A block of data:

** Begin **

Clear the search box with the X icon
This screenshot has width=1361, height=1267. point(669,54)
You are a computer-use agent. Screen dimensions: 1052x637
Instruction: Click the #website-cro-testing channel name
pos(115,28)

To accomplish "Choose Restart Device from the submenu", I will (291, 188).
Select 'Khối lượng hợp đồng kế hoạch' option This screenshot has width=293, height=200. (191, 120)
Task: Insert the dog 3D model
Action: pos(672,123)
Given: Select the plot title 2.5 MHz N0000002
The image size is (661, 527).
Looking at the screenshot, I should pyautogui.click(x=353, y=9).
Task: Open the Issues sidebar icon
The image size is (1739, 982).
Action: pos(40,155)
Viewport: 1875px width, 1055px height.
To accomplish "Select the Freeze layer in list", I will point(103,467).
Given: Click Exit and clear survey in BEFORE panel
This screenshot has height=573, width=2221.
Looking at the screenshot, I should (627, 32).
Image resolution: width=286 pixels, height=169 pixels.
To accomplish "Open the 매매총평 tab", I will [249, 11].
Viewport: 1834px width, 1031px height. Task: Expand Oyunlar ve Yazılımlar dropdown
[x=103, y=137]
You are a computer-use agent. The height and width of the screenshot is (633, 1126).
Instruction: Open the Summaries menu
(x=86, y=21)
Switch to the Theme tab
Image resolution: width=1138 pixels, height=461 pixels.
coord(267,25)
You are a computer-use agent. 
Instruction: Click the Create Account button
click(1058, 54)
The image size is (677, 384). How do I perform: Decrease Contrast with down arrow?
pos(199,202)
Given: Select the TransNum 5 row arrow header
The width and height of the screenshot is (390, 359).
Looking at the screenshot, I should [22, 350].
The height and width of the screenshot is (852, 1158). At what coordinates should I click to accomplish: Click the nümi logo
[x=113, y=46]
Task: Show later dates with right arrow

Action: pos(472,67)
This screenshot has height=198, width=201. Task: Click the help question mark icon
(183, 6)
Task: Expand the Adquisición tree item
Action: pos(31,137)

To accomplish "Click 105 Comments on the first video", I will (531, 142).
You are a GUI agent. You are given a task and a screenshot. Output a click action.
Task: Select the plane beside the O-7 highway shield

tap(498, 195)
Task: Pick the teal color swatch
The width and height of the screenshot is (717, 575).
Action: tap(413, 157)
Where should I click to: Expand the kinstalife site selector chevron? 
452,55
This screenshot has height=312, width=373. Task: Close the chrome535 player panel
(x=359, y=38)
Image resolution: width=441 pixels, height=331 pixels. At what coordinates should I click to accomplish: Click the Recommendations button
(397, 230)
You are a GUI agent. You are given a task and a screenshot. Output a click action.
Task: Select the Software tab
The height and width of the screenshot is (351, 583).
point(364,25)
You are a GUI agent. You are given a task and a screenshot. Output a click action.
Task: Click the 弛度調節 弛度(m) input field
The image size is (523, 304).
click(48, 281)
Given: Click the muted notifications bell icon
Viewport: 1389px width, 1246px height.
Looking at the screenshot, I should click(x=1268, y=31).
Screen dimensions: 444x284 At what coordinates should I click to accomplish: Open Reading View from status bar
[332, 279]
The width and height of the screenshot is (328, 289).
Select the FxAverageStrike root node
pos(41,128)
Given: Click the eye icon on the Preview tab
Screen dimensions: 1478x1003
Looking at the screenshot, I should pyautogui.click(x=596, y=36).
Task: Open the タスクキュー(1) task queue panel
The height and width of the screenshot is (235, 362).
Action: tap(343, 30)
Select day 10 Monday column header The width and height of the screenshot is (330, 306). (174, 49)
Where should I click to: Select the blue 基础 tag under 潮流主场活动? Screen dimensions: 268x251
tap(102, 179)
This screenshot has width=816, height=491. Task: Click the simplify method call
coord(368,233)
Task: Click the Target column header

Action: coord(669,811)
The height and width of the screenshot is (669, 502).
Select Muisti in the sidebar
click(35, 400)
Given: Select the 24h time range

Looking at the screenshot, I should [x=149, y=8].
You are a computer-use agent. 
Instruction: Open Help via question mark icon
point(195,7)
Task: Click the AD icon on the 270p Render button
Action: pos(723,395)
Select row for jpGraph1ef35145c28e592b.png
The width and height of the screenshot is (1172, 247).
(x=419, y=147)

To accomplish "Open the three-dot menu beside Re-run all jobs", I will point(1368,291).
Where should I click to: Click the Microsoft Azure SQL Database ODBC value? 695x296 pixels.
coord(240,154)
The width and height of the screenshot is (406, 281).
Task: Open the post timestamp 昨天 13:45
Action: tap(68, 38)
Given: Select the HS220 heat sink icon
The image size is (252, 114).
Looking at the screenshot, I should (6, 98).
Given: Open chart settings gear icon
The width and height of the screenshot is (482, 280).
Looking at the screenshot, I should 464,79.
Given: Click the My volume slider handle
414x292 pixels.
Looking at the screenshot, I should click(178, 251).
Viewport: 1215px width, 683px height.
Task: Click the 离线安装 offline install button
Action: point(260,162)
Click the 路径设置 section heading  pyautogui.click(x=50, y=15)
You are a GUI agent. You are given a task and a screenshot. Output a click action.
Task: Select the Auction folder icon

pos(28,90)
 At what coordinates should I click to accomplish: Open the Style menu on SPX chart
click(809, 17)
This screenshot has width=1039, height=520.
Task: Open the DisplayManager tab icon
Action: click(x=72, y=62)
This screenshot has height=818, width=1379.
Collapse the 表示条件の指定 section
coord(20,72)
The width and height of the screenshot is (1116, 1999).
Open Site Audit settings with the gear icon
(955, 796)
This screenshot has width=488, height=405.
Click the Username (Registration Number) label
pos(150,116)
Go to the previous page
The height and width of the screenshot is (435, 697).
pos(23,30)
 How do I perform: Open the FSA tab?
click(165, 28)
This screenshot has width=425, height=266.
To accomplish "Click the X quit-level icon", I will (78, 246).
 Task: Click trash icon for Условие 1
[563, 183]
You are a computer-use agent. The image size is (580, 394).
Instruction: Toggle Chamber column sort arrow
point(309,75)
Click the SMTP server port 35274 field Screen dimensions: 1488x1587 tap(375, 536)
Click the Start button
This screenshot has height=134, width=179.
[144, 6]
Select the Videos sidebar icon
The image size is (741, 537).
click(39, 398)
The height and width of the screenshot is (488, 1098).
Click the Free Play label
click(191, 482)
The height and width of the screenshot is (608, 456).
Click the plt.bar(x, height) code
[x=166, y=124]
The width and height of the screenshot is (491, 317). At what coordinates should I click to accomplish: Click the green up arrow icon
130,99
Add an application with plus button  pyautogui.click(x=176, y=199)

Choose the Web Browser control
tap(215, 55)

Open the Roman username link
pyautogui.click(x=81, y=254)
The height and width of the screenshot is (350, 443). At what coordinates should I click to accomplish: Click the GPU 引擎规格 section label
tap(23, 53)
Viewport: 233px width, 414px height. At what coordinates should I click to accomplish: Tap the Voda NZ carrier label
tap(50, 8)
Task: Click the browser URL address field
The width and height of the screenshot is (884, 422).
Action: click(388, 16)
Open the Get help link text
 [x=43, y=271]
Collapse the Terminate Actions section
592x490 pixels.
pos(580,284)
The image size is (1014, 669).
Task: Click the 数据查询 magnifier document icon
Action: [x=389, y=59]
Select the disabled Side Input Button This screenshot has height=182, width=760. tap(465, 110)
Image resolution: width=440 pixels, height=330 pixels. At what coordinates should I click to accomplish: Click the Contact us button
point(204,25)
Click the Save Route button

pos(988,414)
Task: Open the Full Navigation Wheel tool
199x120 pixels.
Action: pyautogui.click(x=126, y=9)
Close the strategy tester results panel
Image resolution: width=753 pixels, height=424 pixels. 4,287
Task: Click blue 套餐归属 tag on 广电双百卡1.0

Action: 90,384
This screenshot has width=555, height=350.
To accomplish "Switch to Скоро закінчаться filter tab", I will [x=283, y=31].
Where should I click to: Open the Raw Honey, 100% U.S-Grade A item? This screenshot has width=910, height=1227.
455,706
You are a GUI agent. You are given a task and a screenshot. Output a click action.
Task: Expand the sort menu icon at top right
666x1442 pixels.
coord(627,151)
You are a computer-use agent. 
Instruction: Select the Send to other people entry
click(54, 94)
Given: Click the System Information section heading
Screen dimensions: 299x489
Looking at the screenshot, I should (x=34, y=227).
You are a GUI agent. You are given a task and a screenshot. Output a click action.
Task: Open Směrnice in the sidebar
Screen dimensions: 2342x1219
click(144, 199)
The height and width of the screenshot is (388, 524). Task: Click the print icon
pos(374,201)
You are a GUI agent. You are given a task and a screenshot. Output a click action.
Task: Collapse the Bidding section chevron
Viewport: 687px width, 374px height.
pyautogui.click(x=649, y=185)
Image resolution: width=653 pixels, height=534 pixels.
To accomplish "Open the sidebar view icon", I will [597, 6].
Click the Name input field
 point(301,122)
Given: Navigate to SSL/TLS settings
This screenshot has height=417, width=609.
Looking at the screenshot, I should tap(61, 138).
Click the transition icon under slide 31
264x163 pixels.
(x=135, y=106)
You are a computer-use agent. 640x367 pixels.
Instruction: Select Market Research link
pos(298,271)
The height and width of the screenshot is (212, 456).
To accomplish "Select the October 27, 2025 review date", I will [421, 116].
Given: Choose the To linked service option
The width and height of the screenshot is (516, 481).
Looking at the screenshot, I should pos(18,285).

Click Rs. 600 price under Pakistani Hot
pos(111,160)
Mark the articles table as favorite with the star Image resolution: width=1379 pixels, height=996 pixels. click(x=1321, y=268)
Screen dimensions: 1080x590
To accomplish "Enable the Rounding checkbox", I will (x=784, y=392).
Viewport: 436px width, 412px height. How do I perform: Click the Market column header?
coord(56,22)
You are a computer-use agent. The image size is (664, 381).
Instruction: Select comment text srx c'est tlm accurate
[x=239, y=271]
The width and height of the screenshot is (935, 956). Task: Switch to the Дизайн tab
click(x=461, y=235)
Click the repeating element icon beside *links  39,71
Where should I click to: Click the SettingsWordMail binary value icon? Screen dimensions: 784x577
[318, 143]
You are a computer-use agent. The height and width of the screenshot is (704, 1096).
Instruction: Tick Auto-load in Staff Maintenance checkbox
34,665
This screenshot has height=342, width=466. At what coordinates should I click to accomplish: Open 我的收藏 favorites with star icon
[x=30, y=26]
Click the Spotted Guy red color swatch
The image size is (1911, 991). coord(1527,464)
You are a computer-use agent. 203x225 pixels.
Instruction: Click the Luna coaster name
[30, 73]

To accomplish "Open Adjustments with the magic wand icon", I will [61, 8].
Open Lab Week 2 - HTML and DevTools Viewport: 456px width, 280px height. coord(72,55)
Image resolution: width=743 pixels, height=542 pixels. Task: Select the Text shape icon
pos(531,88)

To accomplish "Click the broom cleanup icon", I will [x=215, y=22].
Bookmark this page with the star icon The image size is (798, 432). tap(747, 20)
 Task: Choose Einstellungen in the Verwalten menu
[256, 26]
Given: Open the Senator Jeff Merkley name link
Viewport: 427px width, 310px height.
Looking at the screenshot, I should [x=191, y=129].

** End **

• Exercise task
Reproduce everything from the start of the data down to the line containing "will (291, 188).", swapping "search box" for "filter field" and leaving everything else unchanged.

• Task solution
Clear the filter field with the X icon
This screenshot has width=1361, height=1267. point(669,54)
You are a computer-use agent. Screen dimensions: 1052x637
Instruction: Click the #website-cro-testing channel name
pos(115,28)

To accomplish "Choose Restart Device from the submenu", I will (291, 188).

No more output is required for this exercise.